Many entrepreneurs experience a thrill from chasing new customers, signing deals, hiring fresh talent or dealing with the predictable chaos of startup mode. But some entrepreneurs underestimate the challenge that arises: As revenue increases, so does the complexity of running the business.
An increase in the number of people, locations and technology systems usually results in an exponential increase in the complexity of managing an organization. Too often, activities like adding new employees, opening remote locations and setting up additional databases and technology systems can bring a company to a painful stop as it tries to grapple with the growing pains and find solutions.
When it comes to change, businesses are a lot like organisms, they have three choices: They can adapt to the new environment, move to fresh surroundings or die. Most business owners don’t want their enterprise to shrivel up but few can just pick up and move things to another locale. So the remaining option is adaptation. But when it comes to businesses, adapting isn’t an easy job, especially for employees adverse to change.
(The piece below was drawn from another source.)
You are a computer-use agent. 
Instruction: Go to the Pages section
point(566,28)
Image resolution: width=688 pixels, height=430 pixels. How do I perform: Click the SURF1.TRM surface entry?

Workers generally become comfortable in a routine and are often upset by change. Long-term employees who have done a task a certain way for years have a tendency to resist having to learn new processes and adjust to new technology. In my experience, fewer than 20 percent of the entrepreneurial companies I have met specifically assess new candidates for flexibility, adaptability and willingness to change. Later they wonder why their employees don’t willingly embrace change!
In my experience, the only area of the United States that seems to have a natural proclivity for change is the San Francisco Bay Area. This is likely related to the presence of so many high-tech and bio-tech companies like Google and Yahoo. Employees in these industries seem to embrace and welcome change, often becoming bored doing the same routines repetitively.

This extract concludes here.